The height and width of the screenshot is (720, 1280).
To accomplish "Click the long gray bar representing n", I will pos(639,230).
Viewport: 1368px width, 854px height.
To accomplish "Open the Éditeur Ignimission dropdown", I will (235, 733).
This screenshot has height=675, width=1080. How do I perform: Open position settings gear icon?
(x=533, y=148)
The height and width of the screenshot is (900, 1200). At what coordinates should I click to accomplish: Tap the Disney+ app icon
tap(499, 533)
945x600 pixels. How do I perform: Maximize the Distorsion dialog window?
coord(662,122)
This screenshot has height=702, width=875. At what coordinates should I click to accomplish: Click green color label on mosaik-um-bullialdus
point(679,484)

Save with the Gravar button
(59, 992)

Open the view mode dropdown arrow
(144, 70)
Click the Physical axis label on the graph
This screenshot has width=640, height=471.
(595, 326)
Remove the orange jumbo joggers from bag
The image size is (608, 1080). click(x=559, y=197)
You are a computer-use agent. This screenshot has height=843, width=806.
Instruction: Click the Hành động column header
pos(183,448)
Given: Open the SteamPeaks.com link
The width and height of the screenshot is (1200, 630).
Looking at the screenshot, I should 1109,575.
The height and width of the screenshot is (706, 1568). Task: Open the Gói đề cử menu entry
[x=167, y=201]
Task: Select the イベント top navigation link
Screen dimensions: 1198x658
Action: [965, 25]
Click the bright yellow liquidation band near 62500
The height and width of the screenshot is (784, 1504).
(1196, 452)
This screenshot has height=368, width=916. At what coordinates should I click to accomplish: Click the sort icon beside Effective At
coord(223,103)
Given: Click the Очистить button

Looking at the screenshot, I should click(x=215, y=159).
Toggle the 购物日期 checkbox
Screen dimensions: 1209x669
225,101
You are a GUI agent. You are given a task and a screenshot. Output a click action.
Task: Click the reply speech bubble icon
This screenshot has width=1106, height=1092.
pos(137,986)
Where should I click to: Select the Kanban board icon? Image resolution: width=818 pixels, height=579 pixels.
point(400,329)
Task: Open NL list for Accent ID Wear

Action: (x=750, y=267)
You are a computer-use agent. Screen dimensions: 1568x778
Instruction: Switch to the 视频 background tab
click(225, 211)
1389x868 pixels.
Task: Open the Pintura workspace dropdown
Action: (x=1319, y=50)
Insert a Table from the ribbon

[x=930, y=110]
□ □ □ □ □
What are the lines from the one containing "945x600 pixels. How" to the end of the material above? Return them exactly, and only them.

▶ Your response
945x600 pixels. How do I perform: Maximize the Distorsion dialog window?
coord(662,122)
This screenshot has height=702, width=875. At what coordinates should I click to accomplish: Click green color label on mosaik-um-bullialdus
point(679,484)

Save with the Gravar button
(59, 992)

Open the view mode dropdown arrow
(144, 70)
Click the Physical axis label on the graph
This screenshot has width=640, height=471.
(595, 326)
Remove the orange jumbo joggers from bag
The image size is (608, 1080). click(x=559, y=197)
You are a computer-use agent. This screenshot has height=843, width=806.
Instruction: Click the Hành động column header
pos(183,448)
Given: Open the SteamPeaks.com link
The width and height of the screenshot is (1200, 630).
Looking at the screenshot, I should 1109,575.
The height and width of the screenshot is (706, 1568). Task: Open the Gói đề cử menu entry
[x=167, y=201]
Task: Select the イベント top navigation link
Screen dimensions: 1198x658
Action: [965, 25]
Click the bright yellow liquidation band near 62500
The height and width of the screenshot is (784, 1504).
(1196, 452)
This screenshot has height=368, width=916. At what coordinates should I click to accomplish: Click the sort icon beside Effective At
coord(223,103)
Given: Click the Очистить button

Looking at the screenshot, I should click(x=215, y=159).
Toggle the 购物日期 checkbox
Screen dimensions: 1209x669
225,101
You are a GUI agent. You are given a task and a screenshot. Output a click action.
Task: Click the reply speech bubble icon
This screenshot has width=1106, height=1092.
pos(137,986)
Where should I click to: Select the Kanban board icon? Image resolution: width=818 pixels, height=579 pixels.
point(400,329)
Task: Open NL list for Accent ID Wear

Action: (x=750, y=267)
You are a computer-use agent. Screen dimensions: 1568x778
Instruction: Switch to the 视频 background tab
click(225, 211)
1389x868 pixels.
Task: Open the Pintura workspace dropdown
Action: (x=1319, y=50)
Insert a Table from the ribbon

[x=930, y=110]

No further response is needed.